To do: Return the entire listing, character for character.

Source material:
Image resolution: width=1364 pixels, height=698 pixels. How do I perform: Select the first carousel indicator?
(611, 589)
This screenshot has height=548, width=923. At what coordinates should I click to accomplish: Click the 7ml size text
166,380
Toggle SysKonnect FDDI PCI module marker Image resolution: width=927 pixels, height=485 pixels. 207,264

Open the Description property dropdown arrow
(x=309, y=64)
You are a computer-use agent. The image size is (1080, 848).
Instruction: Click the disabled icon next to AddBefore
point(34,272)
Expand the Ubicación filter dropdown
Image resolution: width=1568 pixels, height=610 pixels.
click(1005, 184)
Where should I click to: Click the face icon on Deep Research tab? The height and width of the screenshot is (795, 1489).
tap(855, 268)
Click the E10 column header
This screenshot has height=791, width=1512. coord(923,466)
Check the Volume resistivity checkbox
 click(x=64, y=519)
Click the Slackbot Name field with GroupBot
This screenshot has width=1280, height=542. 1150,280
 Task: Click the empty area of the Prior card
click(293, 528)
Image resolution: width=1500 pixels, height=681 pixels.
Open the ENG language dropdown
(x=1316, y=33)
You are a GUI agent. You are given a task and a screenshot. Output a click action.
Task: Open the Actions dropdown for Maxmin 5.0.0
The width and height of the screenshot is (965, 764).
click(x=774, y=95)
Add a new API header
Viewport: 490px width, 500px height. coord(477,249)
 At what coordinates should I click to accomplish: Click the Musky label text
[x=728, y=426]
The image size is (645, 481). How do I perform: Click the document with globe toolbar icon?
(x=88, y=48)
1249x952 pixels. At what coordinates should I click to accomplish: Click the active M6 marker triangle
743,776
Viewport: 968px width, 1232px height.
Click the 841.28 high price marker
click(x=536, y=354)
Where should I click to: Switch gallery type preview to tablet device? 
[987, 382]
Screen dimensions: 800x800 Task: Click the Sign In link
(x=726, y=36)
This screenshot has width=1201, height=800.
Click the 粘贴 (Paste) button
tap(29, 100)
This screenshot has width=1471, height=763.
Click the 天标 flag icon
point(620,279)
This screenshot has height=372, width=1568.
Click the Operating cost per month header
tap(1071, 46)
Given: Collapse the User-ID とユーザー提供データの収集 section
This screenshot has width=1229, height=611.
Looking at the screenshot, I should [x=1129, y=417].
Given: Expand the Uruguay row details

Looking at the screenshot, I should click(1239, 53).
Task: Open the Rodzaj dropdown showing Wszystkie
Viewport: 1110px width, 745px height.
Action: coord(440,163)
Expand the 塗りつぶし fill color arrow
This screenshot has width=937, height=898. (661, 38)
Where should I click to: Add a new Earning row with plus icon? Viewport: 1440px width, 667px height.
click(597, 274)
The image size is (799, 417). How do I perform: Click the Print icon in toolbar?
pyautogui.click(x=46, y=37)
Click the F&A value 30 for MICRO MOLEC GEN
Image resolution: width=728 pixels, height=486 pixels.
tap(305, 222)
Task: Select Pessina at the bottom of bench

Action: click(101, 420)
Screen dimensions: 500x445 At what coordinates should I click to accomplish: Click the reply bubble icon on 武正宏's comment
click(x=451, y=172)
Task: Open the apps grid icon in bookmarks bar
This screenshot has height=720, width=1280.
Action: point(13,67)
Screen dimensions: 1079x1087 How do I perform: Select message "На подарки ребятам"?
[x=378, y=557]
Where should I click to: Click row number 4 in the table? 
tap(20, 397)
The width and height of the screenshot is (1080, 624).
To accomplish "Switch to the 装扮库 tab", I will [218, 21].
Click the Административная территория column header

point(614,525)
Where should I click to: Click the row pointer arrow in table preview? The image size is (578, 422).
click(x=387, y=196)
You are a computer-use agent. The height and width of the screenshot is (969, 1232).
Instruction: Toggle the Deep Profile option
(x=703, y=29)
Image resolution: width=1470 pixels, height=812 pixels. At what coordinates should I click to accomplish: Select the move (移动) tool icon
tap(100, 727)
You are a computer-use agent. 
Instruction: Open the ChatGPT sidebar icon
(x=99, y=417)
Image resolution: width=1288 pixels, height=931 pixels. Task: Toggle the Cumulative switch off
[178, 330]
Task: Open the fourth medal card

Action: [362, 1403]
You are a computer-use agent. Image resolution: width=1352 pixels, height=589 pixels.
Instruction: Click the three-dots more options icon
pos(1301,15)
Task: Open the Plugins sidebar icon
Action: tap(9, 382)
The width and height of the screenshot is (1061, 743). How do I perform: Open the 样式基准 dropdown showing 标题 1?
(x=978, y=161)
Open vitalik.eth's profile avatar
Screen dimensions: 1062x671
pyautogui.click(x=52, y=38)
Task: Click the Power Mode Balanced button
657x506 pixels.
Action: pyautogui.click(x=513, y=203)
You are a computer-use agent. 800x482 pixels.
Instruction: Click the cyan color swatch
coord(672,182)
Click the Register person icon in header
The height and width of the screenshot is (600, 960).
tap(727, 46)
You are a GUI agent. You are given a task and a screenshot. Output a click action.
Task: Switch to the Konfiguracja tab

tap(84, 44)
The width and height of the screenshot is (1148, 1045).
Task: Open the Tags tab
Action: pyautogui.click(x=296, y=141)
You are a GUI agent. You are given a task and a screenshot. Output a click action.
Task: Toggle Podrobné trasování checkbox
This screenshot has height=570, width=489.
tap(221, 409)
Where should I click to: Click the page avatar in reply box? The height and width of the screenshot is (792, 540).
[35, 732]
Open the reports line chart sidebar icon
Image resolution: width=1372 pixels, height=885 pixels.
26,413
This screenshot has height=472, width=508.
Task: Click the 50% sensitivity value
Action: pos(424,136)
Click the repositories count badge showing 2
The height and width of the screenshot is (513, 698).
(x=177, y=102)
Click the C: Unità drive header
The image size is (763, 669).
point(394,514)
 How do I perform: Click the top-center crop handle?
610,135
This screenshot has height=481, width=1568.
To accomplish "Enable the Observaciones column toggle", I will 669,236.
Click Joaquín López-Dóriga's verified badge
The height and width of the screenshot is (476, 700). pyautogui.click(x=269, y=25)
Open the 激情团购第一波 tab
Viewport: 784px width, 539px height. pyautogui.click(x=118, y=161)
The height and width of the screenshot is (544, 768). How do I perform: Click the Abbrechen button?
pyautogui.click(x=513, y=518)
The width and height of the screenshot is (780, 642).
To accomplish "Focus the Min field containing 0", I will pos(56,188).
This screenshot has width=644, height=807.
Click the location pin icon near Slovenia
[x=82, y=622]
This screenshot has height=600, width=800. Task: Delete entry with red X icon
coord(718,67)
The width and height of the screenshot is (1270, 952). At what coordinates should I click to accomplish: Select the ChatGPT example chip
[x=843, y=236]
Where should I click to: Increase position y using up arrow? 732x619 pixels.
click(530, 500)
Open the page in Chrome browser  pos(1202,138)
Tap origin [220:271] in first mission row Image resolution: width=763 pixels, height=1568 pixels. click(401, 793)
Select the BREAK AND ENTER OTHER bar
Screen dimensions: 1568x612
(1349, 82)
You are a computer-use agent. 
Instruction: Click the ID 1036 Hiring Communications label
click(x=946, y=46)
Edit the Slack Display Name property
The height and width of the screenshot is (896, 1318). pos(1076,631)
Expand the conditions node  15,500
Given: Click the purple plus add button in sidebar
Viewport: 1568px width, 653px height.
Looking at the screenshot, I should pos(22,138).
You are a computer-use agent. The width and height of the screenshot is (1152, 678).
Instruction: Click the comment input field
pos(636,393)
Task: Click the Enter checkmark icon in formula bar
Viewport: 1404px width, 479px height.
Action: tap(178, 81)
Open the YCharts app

Task answer:
Image resolution: width=1364 pixels, height=698 pixels. How do I perform: Select the first carousel indicator?
(611, 589)
This screenshot has height=548, width=923. At what coordinates should I click to accomplish: Click the 7ml size text
166,380
Toggle SysKonnect FDDI PCI module marker Image resolution: width=927 pixels, height=485 pixels. 207,264

Open the Description property dropdown arrow
(x=309, y=64)
You are a computer-use agent. The image size is (1080, 848).
Instruction: Click the disabled icon next to AddBefore
point(34,272)
Expand the Ubicación filter dropdown
Image resolution: width=1568 pixels, height=610 pixels.
click(1005, 184)
Where should I click to: Click the face icon on Deep Research tab? The height and width of the screenshot is (795, 1489).
tap(855, 268)
Click the E10 column header
This screenshot has height=791, width=1512. coord(923,466)
Check the Volume resistivity checkbox
 click(x=64, y=519)
Click the Slackbot Name field with GroupBot
This screenshot has width=1280, height=542. 1150,280
 Task: Click the empty area of the Prior card
click(293, 528)
Image resolution: width=1500 pixels, height=681 pixels.
Open the ENG language dropdown
(x=1316, y=33)
You are a GUI agent. You are given a task and a screenshot. Output a click action.
Task: Open the Actions dropdown for Maxmin 5.0.0
The width and height of the screenshot is (965, 764).
click(x=774, y=95)
Add a new API header
Viewport: 490px width, 500px height. coord(477,249)
 At what coordinates should I click to accomplish: Click the Musky label text
[x=728, y=426]
The image size is (645, 481). How do I perform: Click the document with globe toolbar icon?
(x=88, y=48)
1249x952 pixels. At what coordinates should I click to accomplish: Click the active M6 marker triangle
743,776
Viewport: 968px width, 1232px height.
Click the 841.28 high price marker
click(x=536, y=354)
Where should I click to: Switch gallery type preview to tablet device? 
[987, 382]
Screen dimensions: 800x800 Task: Click the Sign In link
(x=726, y=36)
This screenshot has width=1201, height=800.
Click the 粘贴 (Paste) button
tap(29, 100)
This screenshot has width=1471, height=763.
Click the 天标 flag icon
point(620,279)
This screenshot has height=372, width=1568.
Click the Operating cost per month header
tap(1071, 46)
Given: Collapse the User-ID とユーザー提供データの収集 section
This screenshot has width=1229, height=611.
Looking at the screenshot, I should [x=1129, y=417].
Given: Expand the Uruguay row details

Looking at the screenshot, I should click(1239, 53).
Task: Open the Rodzaj dropdown showing Wszystkie
Viewport: 1110px width, 745px height.
Action: coord(440,163)
Expand the 塗りつぶし fill color arrow
This screenshot has width=937, height=898. (661, 38)
Where should I click to: Add a new Earning row with plus icon? Viewport: 1440px width, 667px height.
click(597, 274)
The image size is (799, 417). How do I perform: Click the Print icon in toolbar?
pyautogui.click(x=46, y=37)
Click the F&A value 30 for MICRO MOLEC GEN
Image resolution: width=728 pixels, height=486 pixels.
tap(305, 222)
Task: Select Pessina at the bottom of bench

Action: click(101, 420)
Screen dimensions: 500x445 At what coordinates should I click to accomplish: Click the reply bubble icon on 武正宏's comment
click(x=451, y=172)
Task: Open the apps grid icon in bookmarks bar
This screenshot has height=720, width=1280.
Action: point(13,67)
Screen dimensions: 1079x1087 How do I perform: Select message "На подарки ребятам"?
[x=378, y=557]
Where should I click to: Click row number 4 in the table? 
tap(20, 397)
The width and height of the screenshot is (1080, 624).
To accomplish "Switch to the 装扮库 tab", I will [218, 21].
Click the Административная территория column header

point(614,525)
Where should I click to: Click the row pointer arrow in table preview? The image size is (578, 422).
click(x=387, y=196)
You are a computer-use agent. The height and width of the screenshot is (969, 1232).
Instruction: Toggle the Deep Profile option
(x=703, y=29)
Image resolution: width=1470 pixels, height=812 pixels. At what coordinates should I click to accomplish: Select the move (移动) tool icon
tap(100, 727)
You are a computer-use agent. 
Instruction: Open the ChatGPT sidebar icon
(x=99, y=417)
Image resolution: width=1288 pixels, height=931 pixels. Task: Toggle the Cumulative switch off
[178, 330]
Task: Open the fourth medal card

Action: [362, 1403]
You are a computer-use agent. Image resolution: width=1352 pixels, height=589 pixels.
Instruction: Click the three-dots more options icon
pos(1301,15)
Task: Open the Plugins sidebar icon
Action: tap(9, 382)
The width and height of the screenshot is (1061, 743). How do I perform: Open the 样式基准 dropdown showing 标题 1?
(x=978, y=161)
Open vitalik.eth's profile avatar
Screen dimensions: 1062x671
pyautogui.click(x=52, y=38)
Task: Click the Power Mode Balanced button
657x506 pixels.
Action: pyautogui.click(x=513, y=203)
You are a computer-use agent. 800x482 pixels.
Instruction: Click the cyan color swatch
coord(672,182)
Click the Register person icon in header
The height and width of the screenshot is (600, 960).
tap(727, 46)
You are a GUI agent. You are given a task and a screenshot. Output a click action.
Task: Switch to the Konfiguracja tab

tap(84, 44)
The width and height of the screenshot is (1148, 1045).
Task: Open the Tags tab
Action: pyautogui.click(x=296, y=141)
You are a GUI agent. You are given a task and a screenshot. Output a click action.
Task: Toggle Podrobné trasování checkbox
This screenshot has height=570, width=489.
tap(221, 409)
Where should I click to: Click the page avatar in reply box? The height and width of the screenshot is (792, 540).
[35, 732]
Open the reports line chart sidebar icon
Image resolution: width=1372 pixels, height=885 pixels.
26,413
This screenshot has height=472, width=508.
Task: Click the 50% sensitivity value
Action: pos(424,136)
Click the repositories count badge showing 2
The height and width of the screenshot is (513, 698).
(x=177, y=102)
Click the C: Unità drive header
The image size is (763, 669).
point(394,514)
 How do I perform: Click the top-center crop handle?
610,135
This screenshot has height=481, width=1568.
To accomplish "Enable the Observaciones column toggle", I will 669,236.
Click Joaquín López-Dóriga's verified badge
The height and width of the screenshot is (476, 700). pyautogui.click(x=269, y=25)
Open the 激情团购第一波 tab
Viewport: 784px width, 539px height. pyautogui.click(x=118, y=161)
The height and width of the screenshot is (544, 768). How do I perform: Click the Abbrechen button?
pyautogui.click(x=513, y=518)
The width and height of the screenshot is (780, 642).
To accomplish "Focus the Min field containing 0", I will pos(56,188).
This screenshot has width=644, height=807.
Click the location pin icon near Slovenia
[x=82, y=622]
This screenshot has height=600, width=800. Task: Delete entry with red X icon
coord(718,67)
The width and height of the screenshot is (1270, 952). At what coordinates should I click to accomplish: Select the ChatGPT example chip
[x=843, y=236]
Where should I click to: Increase position y using up arrow? 732x619 pixels.
click(530, 500)
Open the page in Chrome browser  pos(1202,138)
Tap origin [220:271] in first mission row Image resolution: width=763 pixels, height=1568 pixels. click(401, 793)
Select the BREAK AND ENTER OTHER bar
Screen dimensions: 1568x612
(1349, 82)
You are a computer-use agent. 
Instruction: Click the ID 1036 Hiring Communications label
click(x=946, y=46)
Edit the Slack Display Name property
The height and width of the screenshot is (896, 1318). pos(1076,631)
Expand the conditions node  15,500
Given: Click the purple plus add button in sidebar
Viewport: 1568px width, 653px height.
Looking at the screenshot, I should pos(22,138).
You are a computer-use agent. The width and height of the screenshot is (1152, 678).
Instruction: Click the comment input field
pos(636,393)
Task: Click the Enter checkmark icon in formula bar
Viewport: 1404px width, 479px height.
Action: tap(178, 81)
Open the YCharts app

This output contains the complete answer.